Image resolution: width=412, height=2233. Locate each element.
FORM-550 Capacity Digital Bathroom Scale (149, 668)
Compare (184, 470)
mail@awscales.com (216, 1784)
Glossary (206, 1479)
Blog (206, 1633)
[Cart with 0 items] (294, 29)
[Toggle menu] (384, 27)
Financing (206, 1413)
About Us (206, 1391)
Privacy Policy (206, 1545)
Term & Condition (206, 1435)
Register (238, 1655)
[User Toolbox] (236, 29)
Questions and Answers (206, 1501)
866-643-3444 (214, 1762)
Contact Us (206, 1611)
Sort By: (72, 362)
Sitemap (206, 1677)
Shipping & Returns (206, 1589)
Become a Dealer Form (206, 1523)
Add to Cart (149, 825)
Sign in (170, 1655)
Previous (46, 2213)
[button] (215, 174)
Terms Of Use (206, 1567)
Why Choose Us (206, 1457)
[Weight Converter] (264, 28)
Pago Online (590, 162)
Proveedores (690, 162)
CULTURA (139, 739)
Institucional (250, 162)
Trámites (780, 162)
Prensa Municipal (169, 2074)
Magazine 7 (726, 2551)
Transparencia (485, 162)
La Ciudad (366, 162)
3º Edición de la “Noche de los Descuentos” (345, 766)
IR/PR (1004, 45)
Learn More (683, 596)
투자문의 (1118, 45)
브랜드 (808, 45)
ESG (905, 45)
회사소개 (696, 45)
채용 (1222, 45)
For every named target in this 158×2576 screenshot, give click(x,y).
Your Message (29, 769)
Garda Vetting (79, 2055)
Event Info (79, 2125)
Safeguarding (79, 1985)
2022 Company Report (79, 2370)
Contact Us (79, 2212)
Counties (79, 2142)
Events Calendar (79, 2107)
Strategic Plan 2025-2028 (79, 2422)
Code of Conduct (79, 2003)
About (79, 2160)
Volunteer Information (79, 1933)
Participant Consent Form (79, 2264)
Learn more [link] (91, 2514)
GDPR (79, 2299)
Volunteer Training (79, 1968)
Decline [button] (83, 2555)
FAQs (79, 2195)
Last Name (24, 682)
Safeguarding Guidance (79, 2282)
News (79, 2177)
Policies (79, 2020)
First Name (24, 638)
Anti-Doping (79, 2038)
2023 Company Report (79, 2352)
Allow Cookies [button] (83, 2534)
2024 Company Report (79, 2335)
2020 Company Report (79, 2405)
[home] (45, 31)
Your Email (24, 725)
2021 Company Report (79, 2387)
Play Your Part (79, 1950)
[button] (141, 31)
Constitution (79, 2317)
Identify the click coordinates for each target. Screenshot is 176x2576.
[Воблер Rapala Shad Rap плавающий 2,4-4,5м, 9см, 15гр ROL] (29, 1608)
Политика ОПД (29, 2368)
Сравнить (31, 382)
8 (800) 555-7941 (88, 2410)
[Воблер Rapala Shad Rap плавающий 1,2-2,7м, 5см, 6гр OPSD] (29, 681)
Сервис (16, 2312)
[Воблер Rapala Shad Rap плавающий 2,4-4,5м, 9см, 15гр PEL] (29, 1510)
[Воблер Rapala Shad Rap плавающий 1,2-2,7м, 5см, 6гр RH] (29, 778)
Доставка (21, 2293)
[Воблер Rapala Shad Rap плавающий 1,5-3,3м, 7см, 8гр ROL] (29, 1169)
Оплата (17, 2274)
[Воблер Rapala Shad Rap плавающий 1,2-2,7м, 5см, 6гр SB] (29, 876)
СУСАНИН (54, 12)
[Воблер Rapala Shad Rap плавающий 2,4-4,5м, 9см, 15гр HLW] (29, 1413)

● **Task description**
Looking at the records above, please output exactly the lines that run from the one holding "[Воблер Rapala Shad Rap плавающий 2,4-4,5м, 9см, 15гр ROL]" to the final line, and only those.

● **Answer below**
[Воблер Rapala Shad Rap плавающий 2,4-4,5м, 9см, 15гр ROL] (29, 1608)
Политика ОПД (29, 2368)
Сравнить (31, 382)
8 (800) 555-7941 (88, 2410)
[Воблер Rapala Shad Rap плавающий 1,2-2,7м, 5см, 6гр OPSD] (29, 681)
Сервис (16, 2312)
[Воблер Rapala Shad Rap плавающий 2,4-4,5м, 9см, 15гр PEL] (29, 1510)
[Воблер Rapala Shad Rap плавающий 1,2-2,7м, 5см, 6гр RH] (29, 778)
Доставка (21, 2293)
[Воблер Rapala Shad Rap плавающий 1,5-3,3м, 7см, 8гр ROL] (29, 1169)
Оплата (17, 2274)
[Воблер Rapala Shad Rap плавающий 1,2-2,7м, 5см, 6гр SB] (29, 876)
СУСАНИН (54, 12)
[Воблер Rapala Shad Rap плавающий 2,4-4,5м, 9см, 15гр HLW] (29, 1413)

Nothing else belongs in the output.